[Data shown — start]

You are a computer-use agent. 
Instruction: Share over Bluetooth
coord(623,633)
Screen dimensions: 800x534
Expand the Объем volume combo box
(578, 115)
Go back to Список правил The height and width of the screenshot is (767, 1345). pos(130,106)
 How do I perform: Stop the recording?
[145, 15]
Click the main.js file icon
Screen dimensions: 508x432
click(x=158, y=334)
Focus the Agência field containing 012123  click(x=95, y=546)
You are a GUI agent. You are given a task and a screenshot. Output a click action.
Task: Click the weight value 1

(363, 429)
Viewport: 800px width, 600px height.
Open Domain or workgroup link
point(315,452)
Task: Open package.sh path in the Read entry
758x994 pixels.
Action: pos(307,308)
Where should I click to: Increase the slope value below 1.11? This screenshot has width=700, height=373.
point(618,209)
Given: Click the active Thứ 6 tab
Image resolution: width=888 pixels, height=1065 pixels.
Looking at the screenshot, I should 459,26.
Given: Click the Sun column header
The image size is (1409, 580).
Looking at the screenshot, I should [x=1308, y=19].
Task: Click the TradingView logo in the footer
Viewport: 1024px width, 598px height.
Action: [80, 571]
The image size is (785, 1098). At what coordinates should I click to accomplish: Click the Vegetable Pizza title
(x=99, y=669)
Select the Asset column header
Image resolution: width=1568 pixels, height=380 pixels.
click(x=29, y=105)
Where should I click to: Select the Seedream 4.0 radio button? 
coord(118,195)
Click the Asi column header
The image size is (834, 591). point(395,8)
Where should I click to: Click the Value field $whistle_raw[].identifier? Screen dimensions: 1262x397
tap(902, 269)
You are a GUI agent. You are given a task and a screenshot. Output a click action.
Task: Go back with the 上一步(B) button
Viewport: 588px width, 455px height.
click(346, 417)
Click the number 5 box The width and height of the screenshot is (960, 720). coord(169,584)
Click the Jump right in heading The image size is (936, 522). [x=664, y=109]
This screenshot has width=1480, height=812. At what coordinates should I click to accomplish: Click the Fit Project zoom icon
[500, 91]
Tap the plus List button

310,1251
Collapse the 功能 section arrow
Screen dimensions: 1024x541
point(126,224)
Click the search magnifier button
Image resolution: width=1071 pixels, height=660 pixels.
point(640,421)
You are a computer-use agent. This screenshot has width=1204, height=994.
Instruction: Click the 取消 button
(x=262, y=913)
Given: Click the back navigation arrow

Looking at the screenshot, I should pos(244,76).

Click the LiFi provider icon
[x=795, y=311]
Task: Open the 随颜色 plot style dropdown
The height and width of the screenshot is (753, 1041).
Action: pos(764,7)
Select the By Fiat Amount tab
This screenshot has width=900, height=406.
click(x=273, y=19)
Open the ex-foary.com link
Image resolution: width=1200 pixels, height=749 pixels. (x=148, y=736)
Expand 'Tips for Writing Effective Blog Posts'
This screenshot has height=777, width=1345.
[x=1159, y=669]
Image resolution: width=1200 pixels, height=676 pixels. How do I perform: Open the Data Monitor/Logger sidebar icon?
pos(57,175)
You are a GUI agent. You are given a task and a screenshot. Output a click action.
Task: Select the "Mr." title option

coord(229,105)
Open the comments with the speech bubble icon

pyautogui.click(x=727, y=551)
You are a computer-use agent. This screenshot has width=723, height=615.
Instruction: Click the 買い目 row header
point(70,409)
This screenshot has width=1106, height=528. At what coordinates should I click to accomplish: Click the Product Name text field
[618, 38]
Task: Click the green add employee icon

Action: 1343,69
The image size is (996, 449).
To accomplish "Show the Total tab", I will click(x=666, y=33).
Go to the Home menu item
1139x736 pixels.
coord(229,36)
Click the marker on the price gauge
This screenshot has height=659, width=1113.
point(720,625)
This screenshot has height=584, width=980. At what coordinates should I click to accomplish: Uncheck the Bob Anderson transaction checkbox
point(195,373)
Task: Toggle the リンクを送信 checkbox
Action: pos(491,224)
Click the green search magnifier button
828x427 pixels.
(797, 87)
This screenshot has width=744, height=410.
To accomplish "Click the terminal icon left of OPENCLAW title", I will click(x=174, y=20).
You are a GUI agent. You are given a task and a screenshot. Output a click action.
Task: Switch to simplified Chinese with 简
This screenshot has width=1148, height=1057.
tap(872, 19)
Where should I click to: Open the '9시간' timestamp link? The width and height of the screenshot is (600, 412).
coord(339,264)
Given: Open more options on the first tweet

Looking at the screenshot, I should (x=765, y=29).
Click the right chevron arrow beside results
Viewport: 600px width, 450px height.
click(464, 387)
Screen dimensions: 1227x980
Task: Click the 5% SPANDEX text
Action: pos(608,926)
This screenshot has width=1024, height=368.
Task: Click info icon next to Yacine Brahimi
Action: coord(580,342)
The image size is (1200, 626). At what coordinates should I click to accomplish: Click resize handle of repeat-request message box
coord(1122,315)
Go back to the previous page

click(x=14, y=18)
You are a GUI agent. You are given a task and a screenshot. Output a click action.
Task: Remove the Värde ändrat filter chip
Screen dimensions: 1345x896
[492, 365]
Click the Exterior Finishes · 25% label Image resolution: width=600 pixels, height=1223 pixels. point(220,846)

[Data shown — finish]

• What needs to be done: Type out every record above once more, exactly.

• Exercise solution:
You are a computer-use agent. 
Instruction: Share over Bluetooth
coord(623,633)
Screen dimensions: 800x534
Expand the Объем volume combo box
(578, 115)
Go back to Список правил The height and width of the screenshot is (767, 1345). pos(130,106)
 How do I perform: Stop the recording?
[145, 15]
Click the main.js file icon
Screen dimensions: 508x432
click(x=158, y=334)
Focus the Agência field containing 012123  click(x=95, y=546)
You are a GUI agent. You are given a task and a screenshot. Output a click action.
Task: Click the weight value 1

(363, 429)
Viewport: 800px width, 600px height.
Open Domain or workgroup link
point(315,452)
Task: Open package.sh path in the Read entry
758x994 pixels.
Action: pos(307,308)
Where should I click to: Increase the slope value below 1.11? This screenshot has width=700, height=373.
point(618,209)
Given: Click the active Thứ 6 tab
Image resolution: width=888 pixels, height=1065 pixels.
Looking at the screenshot, I should 459,26.
Given: Click the Sun column header
The image size is (1409, 580).
Looking at the screenshot, I should [x=1308, y=19].
Task: Click the TradingView logo in the footer
Viewport: 1024px width, 598px height.
Action: [80, 571]
The image size is (785, 1098). At what coordinates should I click to accomplish: Click the Vegetable Pizza title
(x=99, y=669)
Select the Asset column header
Image resolution: width=1568 pixels, height=380 pixels.
click(x=29, y=105)
Where should I click to: Select the Seedream 4.0 radio button? 
coord(118,195)
Click the Asi column header
The image size is (834, 591). point(395,8)
Where should I click to: Click the Value field $whistle_raw[].identifier? Screen dimensions: 1262x397
tap(902, 269)
You are a GUI agent. You are given a task and a screenshot. Output a click action.
Task: Go back with the 上一步(B) button
Viewport: 588px width, 455px height.
click(346, 417)
Click the number 5 box The width and height of the screenshot is (960, 720). coord(169,584)
Click the Jump right in heading The image size is (936, 522). [x=664, y=109]
This screenshot has width=1480, height=812. At what coordinates should I click to accomplish: Click the Fit Project zoom icon
[500, 91]
Tap the plus List button

310,1251
Collapse the 功能 section arrow
Screen dimensions: 1024x541
point(126,224)
Click the search magnifier button
Image resolution: width=1071 pixels, height=660 pixels.
point(640,421)
You are a computer-use agent. This screenshot has width=1204, height=994.
Instruction: Click the 取消 button
(x=262, y=913)
Given: Click the back navigation arrow

Looking at the screenshot, I should pos(244,76).

Click the LiFi provider icon
[x=795, y=311]
Task: Open the 随颜色 plot style dropdown
The height and width of the screenshot is (753, 1041).
Action: pos(764,7)
Select the By Fiat Amount tab
This screenshot has width=900, height=406.
click(x=273, y=19)
Open the ex-foary.com link
Image resolution: width=1200 pixels, height=749 pixels. (x=148, y=736)
Expand 'Tips for Writing Effective Blog Posts'
This screenshot has height=777, width=1345.
[x=1159, y=669]
Image resolution: width=1200 pixels, height=676 pixels. How do I perform: Open the Data Monitor/Logger sidebar icon?
pos(57,175)
You are a GUI agent. You are given a task and a screenshot. Output a click action.
Task: Select the "Mr." title option

coord(229,105)
Open the comments with the speech bubble icon

pyautogui.click(x=727, y=551)
You are a computer-use agent. This screenshot has width=723, height=615.
Instruction: Click the 買い目 row header
point(70,409)
This screenshot has width=1106, height=528. At what coordinates should I click to accomplish: Click the Product Name text field
[618, 38]
Task: Click the green add employee icon

Action: 1343,69
The image size is (996, 449).
To accomplish "Show the Total tab", I will click(x=666, y=33).
Go to the Home menu item
1139x736 pixels.
coord(229,36)
Click the marker on the price gauge
This screenshot has height=659, width=1113.
point(720,625)
This screenshot has height=584, width=980. At what coordinates should I click to accomplish: Uncheck the Bob Anderson transaction checkbox
point(195,373)
Task: Toggle the リンクを送信 checkbox
Action: pos(491,224)
Click the green search magnifier button
828x427 pixels.
(797, 87)
This screenshot has width=744, height=410.
To accomplish "Click the terminal icon left of OPENCLAW title", I will click(x=174, y=20).
You are a GUI agent. You are given a task and a screenshot. Output a click action.
Task: Switch to simplified Chinese with 简
This screenshot has width=1148, height=1057.
tap(872, 19)
Where should I click to: Open the '9시간' timestamp link? The width and height of the screenshot is (600, 412).
coord(339,264)
Given: Open more options on the first tweet

Looking at the screenshot, I should (x=765, y=29).
Click the right chevron arrow beside results
Viewport: 600px width, 450px height.
click(464, 387)
Screen dimensions: 1227x980
Task: Click the 5% SPANDEX text
Action: pos(608,926)
This screenshot has width=1024, height=368.
Task: Click info icon next to Yacine Brahimi
Action: coord(580,342)
The image size is (1200, 626). At what coordinates should I click to accomplish: Click resize handle of repeat-request message box
coord(1122,315)
Go back to the previous page

click(x=14, y=18)
You are a GUI agent. You are given a task and a screenshot. Output a click action.
Task: Remove the Värde ändrat filter chip
Screen dimensions: 1345x896
[492, 365]
Click the Exterior Finishes · 25% label Image resolution: width=600 pixels, height=1223 pixels. point(220,846)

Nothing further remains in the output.